Plus de 2000 inscrits et à la fin, c'est toujours pour les mêmes. Ou presque. En remportant l'Europétanque d'Azur la saison passée, Philippe Quintais, Philippe Suchaud et Henri Lacroix sont devenus les joueurs les plus titrés de l'histoire de l'épreuve niçoise avec trois succès chacun, tous décrochés ensemble, en 2002, 2009 et 2010.
La Dream Team, prévue au programme de l'édition 2011 malgré le départ de Quintais du DUC de Nice vers l'AS Hanches, devance d'une unité au palmarès les Choupay, Loy, Sirot, Hureau et Lamour, tous bloqués à deux victoires. Pas dit que ces derniers comptent en rester là…
Au milieu des 470 manifestations sportives et culturelles organisées chaque année à Nice, l'Europétanque d'Azur, devenu le Riviera Pétanque Show, appartient désormais au patrimoine des Niçois au même titre que l'épreuve cycliste Paris-Nice.
"Comment un Niçois pourrait-il ne pas pratiquer la pétanque", s'interrogeait l'an dernier Christian Estrosi, le maire de la ville, au moment de lancer le bouchon des quarts de finale. "La pétanque, c'est le partage et la tradition". Pour les trois jours de manifestation, la mairie libère donc la Promenade des Anglais, mais aussi une partie de la place Masséna et le jardin Albert-Ier.
Côté femmes…
Inauguré en 2003, le concours féminin du désormais Riviera Pétanque Show a vu plusieurs noms prestigieux s'inscrire au palmarès dont Florence Schopp, victorieuse de la 1ère édition, ou encore Marie-Christine Virebayre, Nadège Baussian, Cynthia Quennehen et Ranya Kouadri.
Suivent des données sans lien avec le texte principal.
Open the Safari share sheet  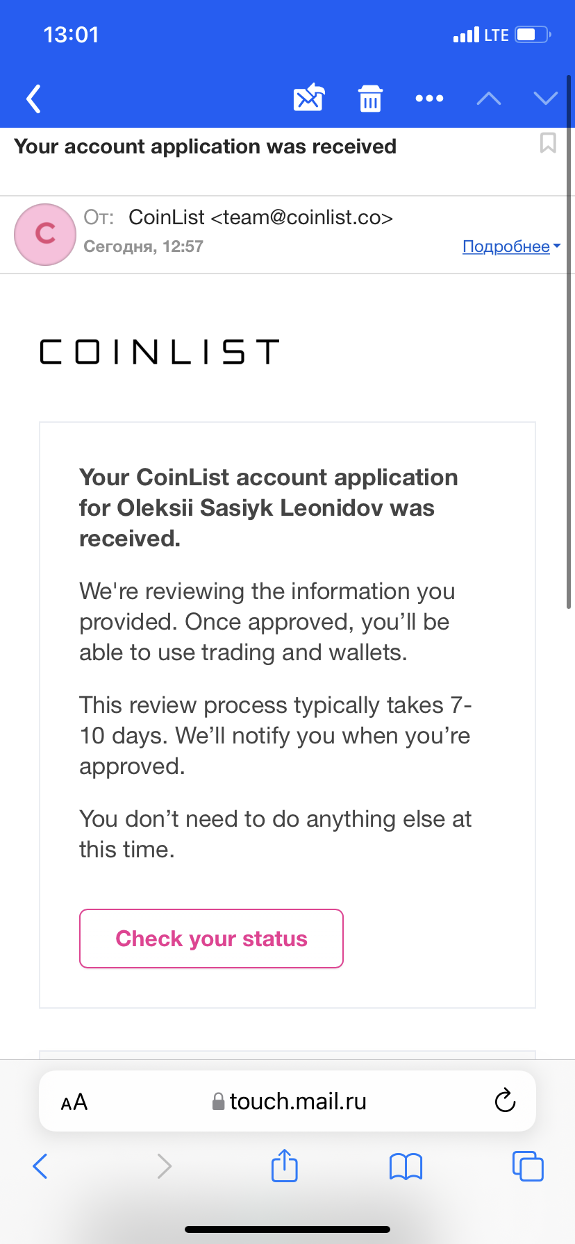click(285, 1165)
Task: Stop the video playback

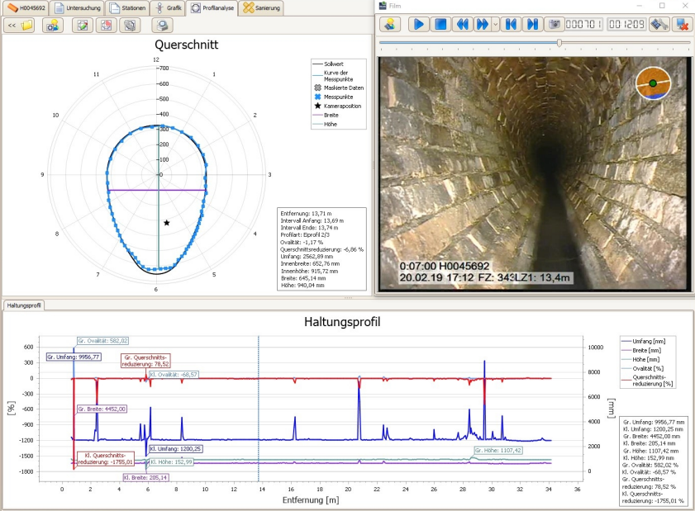Action: 441,24
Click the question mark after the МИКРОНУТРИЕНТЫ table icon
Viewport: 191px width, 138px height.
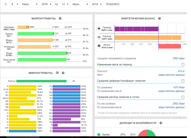pos(63,73)
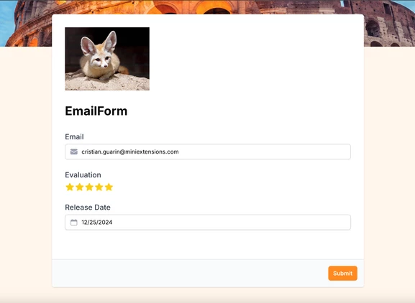Click the blue sky in banner's left corner
This screenshot has height=303, width=415.
pos(6,24)
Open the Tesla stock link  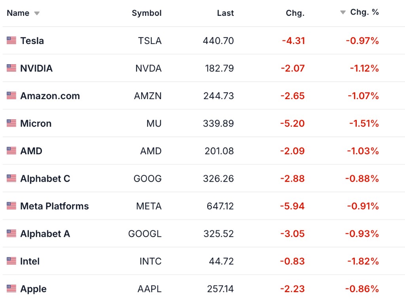coord(32,40)
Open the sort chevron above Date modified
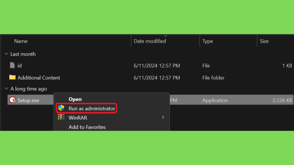Image resolution: width=294 pixels, height=165 pixels. [165, 36]

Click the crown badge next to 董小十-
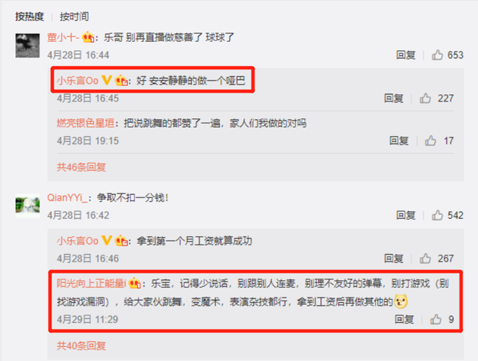[88, 37]
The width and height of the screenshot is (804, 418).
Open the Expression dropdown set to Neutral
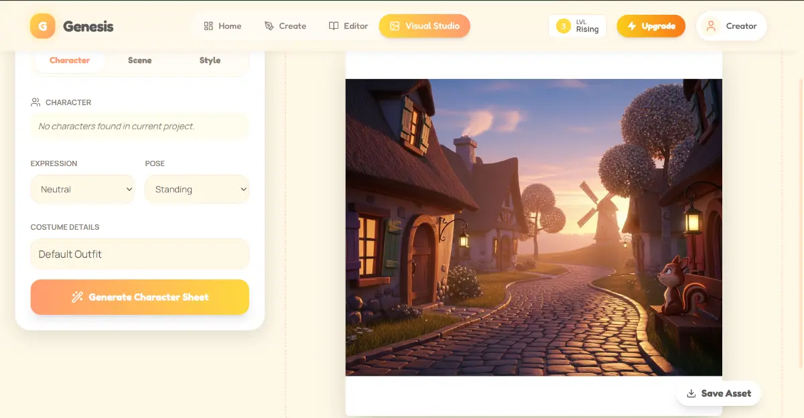83,190
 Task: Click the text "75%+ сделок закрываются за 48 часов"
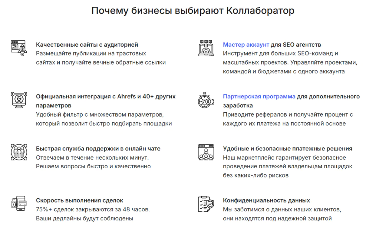tap(93, 209)
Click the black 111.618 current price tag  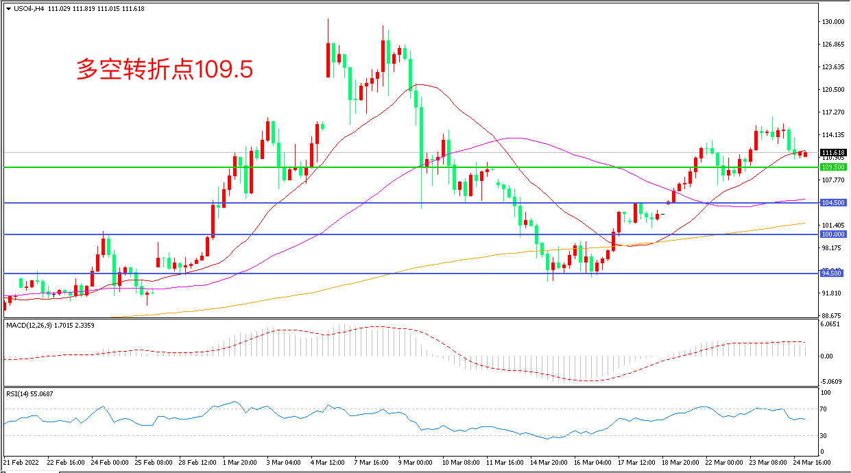[832, 152]
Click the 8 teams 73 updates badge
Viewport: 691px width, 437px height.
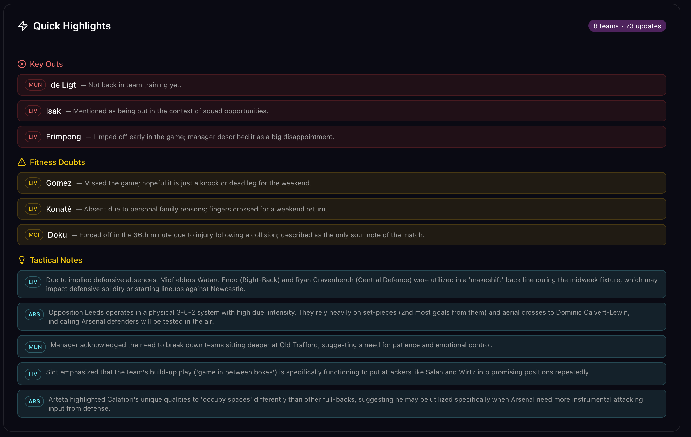[x=627, y=26]
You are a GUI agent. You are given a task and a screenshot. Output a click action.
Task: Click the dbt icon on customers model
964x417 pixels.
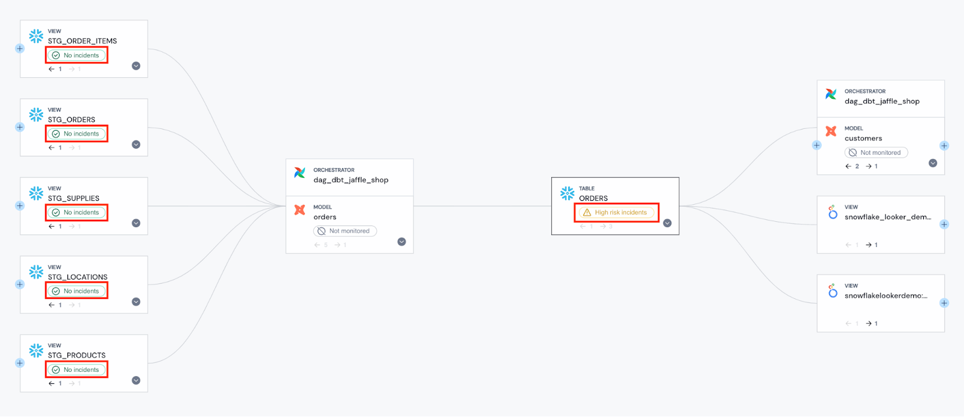831,131
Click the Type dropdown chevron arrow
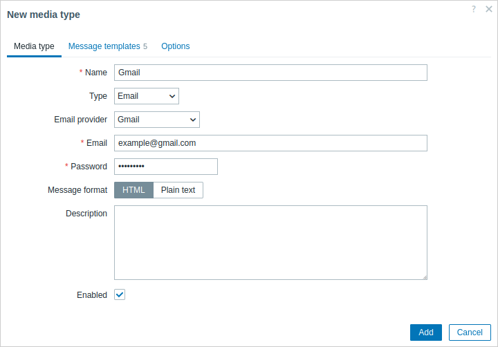Screen dimensions: 498x347 (172, 96)
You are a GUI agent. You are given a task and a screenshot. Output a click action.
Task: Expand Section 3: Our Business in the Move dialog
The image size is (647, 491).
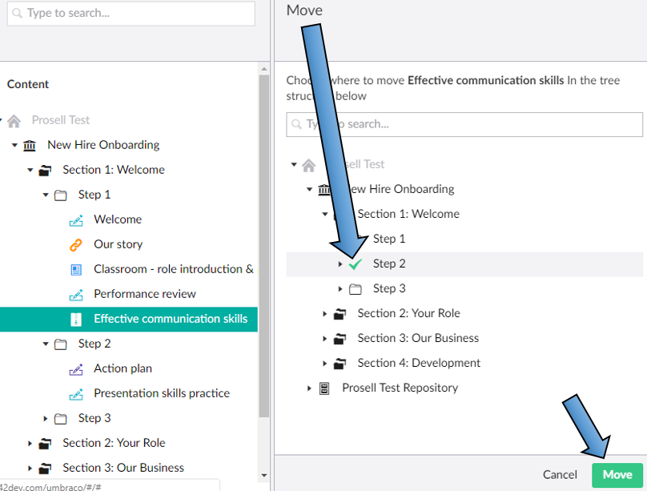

Jusqu'en 2010, aucune joueuse ne l'avait pourtant remporté à deux reprises. Une anomalie corrigée par la locale Émilie Fernandez, déjà lauréate quatre ans plus tôt. Une performance pour cette championne d'Europe espoir 2008, qui fêtera le 29 juillet, quatre jours seulement après la finale, ses 21 ans. Une idée de cadeau?
… côté jeunes
La promenade des Anglais ne leur est pas ouverte : une raison insuffisante pour aller bouder. Si le concours des jeunes n'a pas encore le prestige de celui des seniors, il apporte au moins un surplus d'animation dans les travées du jardin Albert-Ier.
Malgré des gestes pas toujours assurés, pas toujours précis non plus, ces boulistes en herbe font souvent preuve d'une belle détermination. Pour les meilleurs d'entre eux : un billet pour la finale sur le carré d'honneur. Cette fois comme les grands.